__DATA FOR THIS EXERCISE__.
--*--
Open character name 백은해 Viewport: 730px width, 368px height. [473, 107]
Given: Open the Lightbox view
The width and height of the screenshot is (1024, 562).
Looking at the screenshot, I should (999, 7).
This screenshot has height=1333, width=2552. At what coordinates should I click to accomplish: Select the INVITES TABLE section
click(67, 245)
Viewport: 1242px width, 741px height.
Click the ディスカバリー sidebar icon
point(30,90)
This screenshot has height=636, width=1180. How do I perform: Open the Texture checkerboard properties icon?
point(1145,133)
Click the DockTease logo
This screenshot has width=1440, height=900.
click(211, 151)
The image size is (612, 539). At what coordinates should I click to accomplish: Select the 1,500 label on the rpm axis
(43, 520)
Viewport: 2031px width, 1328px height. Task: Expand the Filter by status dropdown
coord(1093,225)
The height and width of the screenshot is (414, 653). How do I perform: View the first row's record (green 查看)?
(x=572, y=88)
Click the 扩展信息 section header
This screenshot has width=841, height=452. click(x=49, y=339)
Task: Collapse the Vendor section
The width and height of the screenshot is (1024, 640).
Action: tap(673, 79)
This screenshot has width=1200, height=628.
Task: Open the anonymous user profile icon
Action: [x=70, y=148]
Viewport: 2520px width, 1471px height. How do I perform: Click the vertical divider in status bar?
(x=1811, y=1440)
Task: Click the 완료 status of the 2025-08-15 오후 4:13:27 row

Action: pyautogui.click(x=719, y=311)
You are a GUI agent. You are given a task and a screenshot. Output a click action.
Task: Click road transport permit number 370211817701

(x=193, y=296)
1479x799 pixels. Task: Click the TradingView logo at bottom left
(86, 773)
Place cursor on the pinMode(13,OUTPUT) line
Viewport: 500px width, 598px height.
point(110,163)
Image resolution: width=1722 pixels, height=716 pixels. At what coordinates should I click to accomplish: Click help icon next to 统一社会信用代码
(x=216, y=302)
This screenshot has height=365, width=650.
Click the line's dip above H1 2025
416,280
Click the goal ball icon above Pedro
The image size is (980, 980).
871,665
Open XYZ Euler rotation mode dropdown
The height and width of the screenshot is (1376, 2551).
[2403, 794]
--*--
__WHAT IS BEING ASKED__.
Can you return every one of the entries above, word for word and unchanged?

__ANSWER__.
Open character name 백은해 Viewport: 730px width, 368px height. [473, 107]
Given: Open the Lightbox view
The width and height of the screenshot is (1024, 562).
Looking at the screenshot, I should (999, 7).
This screenshot has height=1333, width=2552. At what coordinates should I click to accomplish: Select the INVITES TABLE section
click(67, 245)
Viewport: 1242px width, 741px height.
Click the ディスカバリー sidebar icon
point(30,90)
This screenshot has height=636, width=1180. How do I perform: Open the Texture checkerboard properties icon?
point(1145,133)
Click the DockTease logo
This screenshot has width=1440, height=900.
click(211, 151)
The image size is (612, 539). At what coordinates should I click to accomplish: Select the 1,500 label on the rpm axis
(43, 520)
Viewport: 2031px width, 1328px height. Task: Expand the Filter by status dropdown
coord(1093,225)
The height and width of the screenshot is (414, 653). How do I perform: View the first row's record (green 查看)?
(x=572, y=88)
Click the 扩展信息 section header
This screenshot has width=841, height=452. click(x=49, y=339)
Task: Collapse the Vendor section
The width and height of the screenshot is (1024, 640).
Action: tap(673, 79)
This screenshot has width=1200, height=628.
Task: Open the anonymous user profile icon
Action: [x=70, y=148]
Viewport: 2520px width, 1471px height. How do I perform: Click the vertical divider in status bar?
(x=1811, y=1440)
Task: Click the 완료 status of the 2025-08-15 오후 4:13:27 row

Action: pyautogui.click(x=719, y=311)
You are a GUI agent. You are given a task and a screenshot. Output a click action.
Task: Click road transport permit number 370211817701

(x=193, y=296)
1479x799 pixels. Task: Click the TradingView logo at bottom left
(86, 773)
Place cursor on the pinMode(13,OUTPUT) line
Viewport: 500px width, 598px height.
point(110,163)
Image resolution: width=1722 pixels, height=716 pixels. At what coordinates should I click to accomplish: Click help icon next to 统一社会信用代码
(x=216, y=302)
This screenshot has height=365, width=650.
Click the line's dip above H1 2025
416,280
Click the goal ball icon above Pedro
The image size is (980, 980).
871,665
Open XYZ Euler rotation mode dropdown
The height and width of the screenshot is (1376, 2551).
[2403, 794]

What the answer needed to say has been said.